Inglor fell silent again. It might have been Haleth's imagination, but he almost looked uncomfortable.

The wings of suspicion fluttered into her mind.

"Things didn't go exactly as you expected, did they?" she asked, keeping her voice even.

"Well, no," Inglor answered reluctantly. "It took me some time to get the feel for the strength and skill needed to roll the palantir."

"And?" Haleth prodded him.

Inglor studied his feet and said nothing. It was as close to guilty as Haleth had ever seen him.

"You didn't quite understand the betting part either, did you?" she asked.

"Not at first, no," Inglor said. "I'm afraid I got further behind than I wanted to be. But I think I mastered it by the end."

They crunched along in uncomfortable silence.

"Weren't you worried about betting yourself?" Haleth asked.
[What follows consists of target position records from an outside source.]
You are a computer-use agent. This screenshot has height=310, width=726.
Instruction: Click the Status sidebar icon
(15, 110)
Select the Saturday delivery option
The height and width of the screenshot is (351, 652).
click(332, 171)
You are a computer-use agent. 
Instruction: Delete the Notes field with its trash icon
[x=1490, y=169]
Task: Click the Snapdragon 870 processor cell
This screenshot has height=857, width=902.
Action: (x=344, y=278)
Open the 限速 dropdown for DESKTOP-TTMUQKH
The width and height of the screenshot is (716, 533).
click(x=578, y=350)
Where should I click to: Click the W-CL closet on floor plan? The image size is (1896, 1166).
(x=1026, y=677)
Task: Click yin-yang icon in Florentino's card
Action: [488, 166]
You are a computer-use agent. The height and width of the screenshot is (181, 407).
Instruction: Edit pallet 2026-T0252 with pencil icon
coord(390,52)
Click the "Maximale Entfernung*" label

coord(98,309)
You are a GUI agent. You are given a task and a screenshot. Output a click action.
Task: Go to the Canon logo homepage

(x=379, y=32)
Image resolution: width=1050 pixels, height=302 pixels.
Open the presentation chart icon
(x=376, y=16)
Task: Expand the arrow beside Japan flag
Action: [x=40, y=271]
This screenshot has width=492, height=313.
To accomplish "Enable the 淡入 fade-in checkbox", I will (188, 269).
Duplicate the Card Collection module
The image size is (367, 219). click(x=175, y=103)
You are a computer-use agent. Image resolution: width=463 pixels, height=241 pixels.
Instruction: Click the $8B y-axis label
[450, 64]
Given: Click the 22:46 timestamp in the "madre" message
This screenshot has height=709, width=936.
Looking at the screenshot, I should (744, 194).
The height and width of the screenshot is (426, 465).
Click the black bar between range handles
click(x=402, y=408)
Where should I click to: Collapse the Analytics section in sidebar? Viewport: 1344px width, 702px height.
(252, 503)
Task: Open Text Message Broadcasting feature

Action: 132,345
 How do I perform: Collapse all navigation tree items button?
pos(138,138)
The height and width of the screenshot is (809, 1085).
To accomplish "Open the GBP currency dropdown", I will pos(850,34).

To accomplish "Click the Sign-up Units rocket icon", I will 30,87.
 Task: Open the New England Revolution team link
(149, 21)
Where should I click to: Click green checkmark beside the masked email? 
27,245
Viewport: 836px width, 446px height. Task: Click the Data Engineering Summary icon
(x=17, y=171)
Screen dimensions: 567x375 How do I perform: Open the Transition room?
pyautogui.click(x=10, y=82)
Inglor looked at her, perplexed.

"That is what you did just before the last match, isn't it? After you'd lost your shirt?"

He nodded slowly.

The seeds of the nagging suspicion that had planted itself in Haleth's mind began to germinate.

"Forever is an awfully long time to spend on the Bay of Forochel," she said calmly.

"I wasn't worried about that," he said, a fraction too quickly.

Haleth remembered the look of relief the Lossoth had had on his face when he had handed the palantir to the elf.

"You knew that he really didn't want you there," she said, momentarily moving the conversation in another direction.

"I was fairly confident of that, yes," Inglor said.

This was the first time Inglor had admitted to being aware of the affect his physical presence had on people. Under normal circumstances, she would have pounced on the subject. At the moment she refused to be distracted.

"And?" Haleth asked, her tone deceptively sweet.

Inglor looked at her in mild confusion.

"And?" he repeated.

"And the other reason you were not worried about losing," Haleth's smile was a cold as the ice of Helcaraxë.

Inglor remained silent.

"What is it, elf? Tell me or so help me I'll... I'll..." she groped for a credible threat. "I'll tell Cirdan you almost burned one of his ships."

"That was purely accidental," Inglor protested. "Besides, I put the fire out in time."

"We put the fire out," Haleth corrected him. "What is it? Out with it."

She already knew the answer, but wanted to hear it from him own lips.

"Well," he finally confessed, "As I said I did get a bit more behind than I'd expected."

Haleth snorted derisively.

"I'd run out of things to bet," he said slowly, dredging the words from the guilty depths of his soul. "I'd lost my sword, and everything I was carrying. And I couldn't just give up after getting so close.

"I bet you," he finally forced the words. They poured out like the waters escaping from behind a broken dam. "And I lost."

The footsteps took on a military sharpness.

"You lost me to a Lossoth without even bothering to ask if I minded being wagered," Haleth said with no emotion in her voice.

"Well, that's a gross simplification of a very complex situation," he said. "But, yes. I was fairly confident I could win you back, though."

"Fairly confident," Haleth echoed quietly.

"And it did work out at the last," he said.

"No wonder you weren't worried about losing," Haleth mumbled.

"Because he really did not want me there."

"Because I'd have sent you straight to Mandos and you knew it," Haleth said in the sweet tone of a homicidal lark contemplating mayhem.

Inglor looked at her with what might have been regret.

They did not speak again for the remainder of the day.